══ Records provided ══

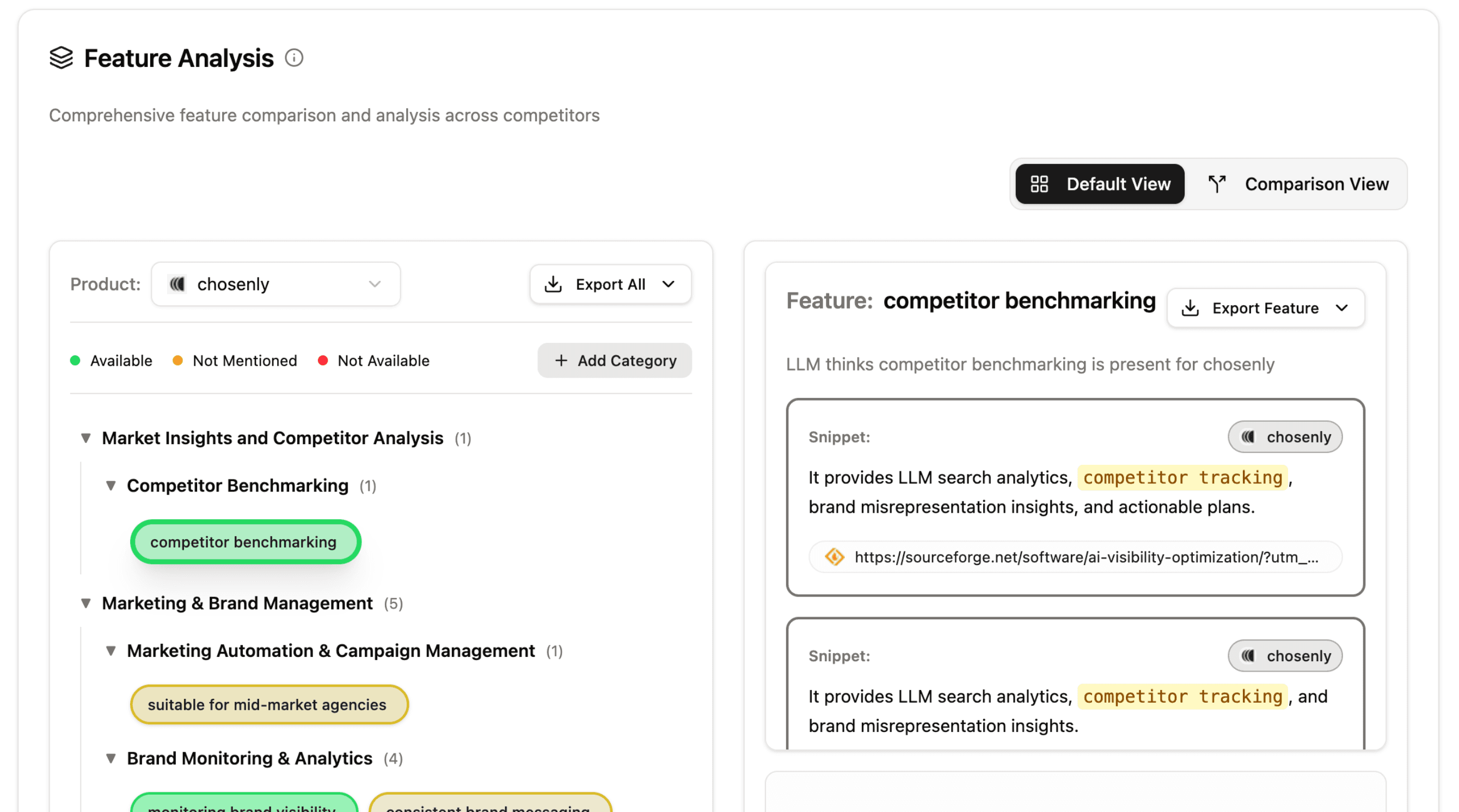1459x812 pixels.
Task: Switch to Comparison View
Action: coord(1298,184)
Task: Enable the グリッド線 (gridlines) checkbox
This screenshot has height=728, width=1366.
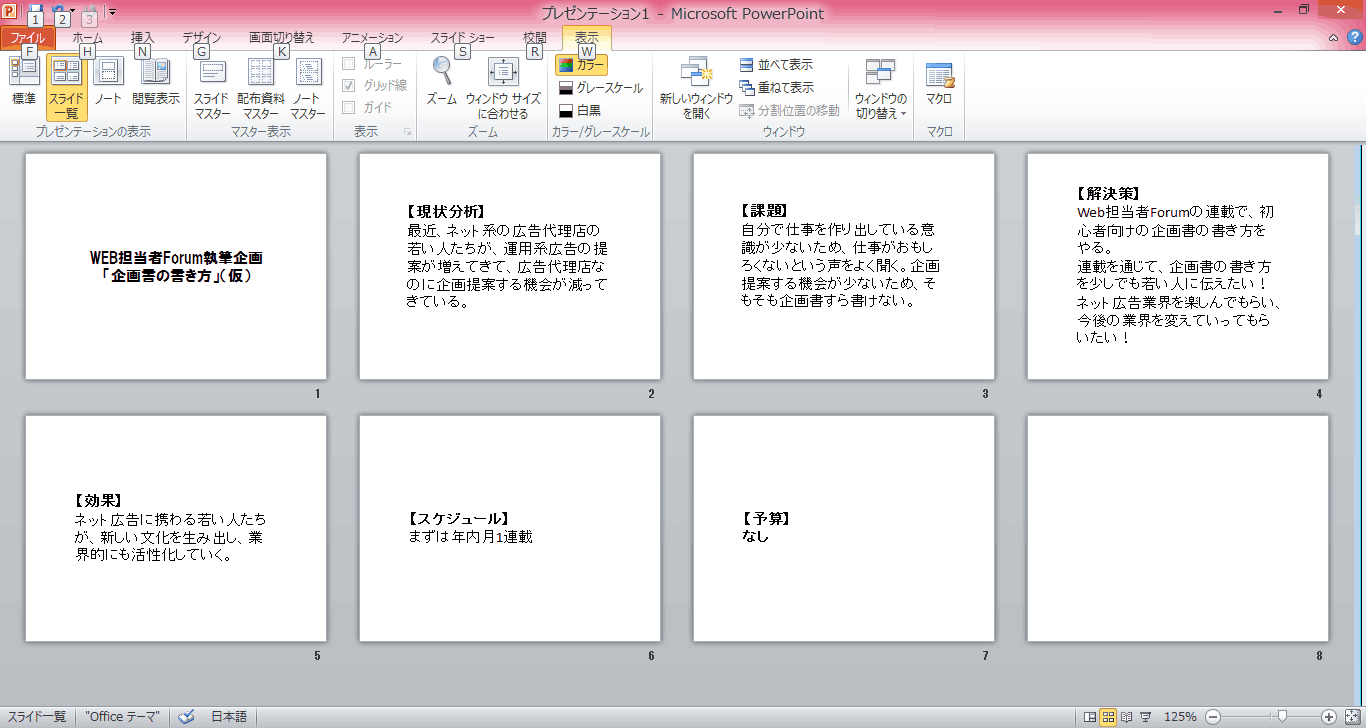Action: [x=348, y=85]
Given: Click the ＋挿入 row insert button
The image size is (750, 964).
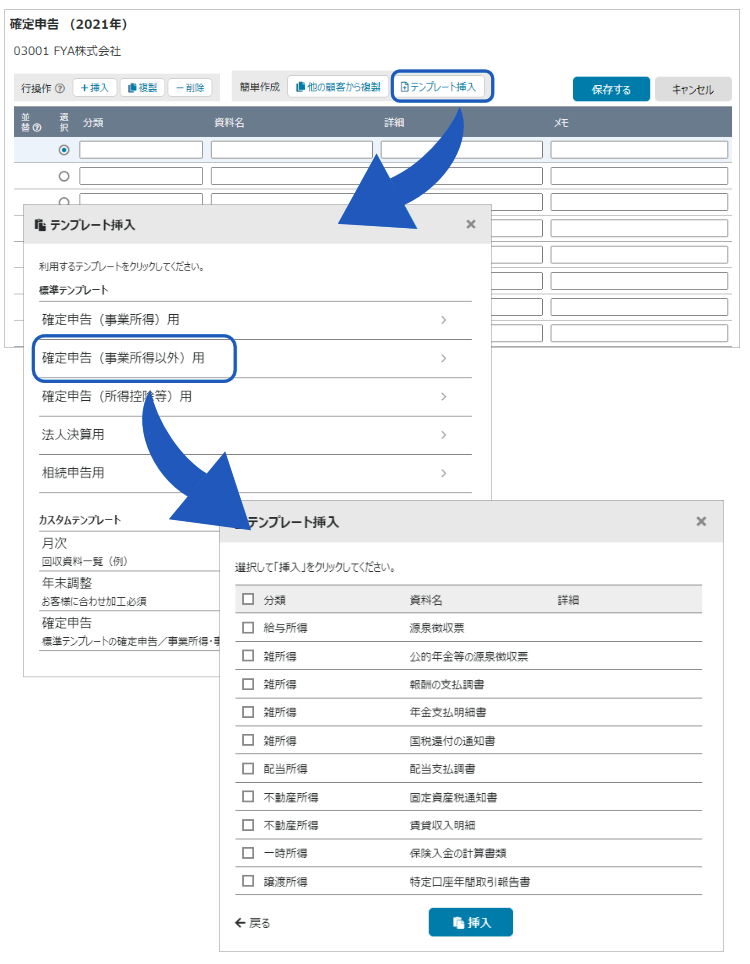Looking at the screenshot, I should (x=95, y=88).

═══

## Problem to work on
Transcribe every line of the material above word for word, leaving out the pictures.

## Finished exercise
1459x812 pixels.
Task: Switch to Comparison View
Action: coord(1298,184)
Task: Enable the グリッド線 (gridlines) checkbox
This screenshot has height=728, width=1366.
Action: [x=348, y=85]
Given: Click the ＋挿入 row insert button
The image size is (750, 964).
Looking at the screenshot, I should (x=95, y=88).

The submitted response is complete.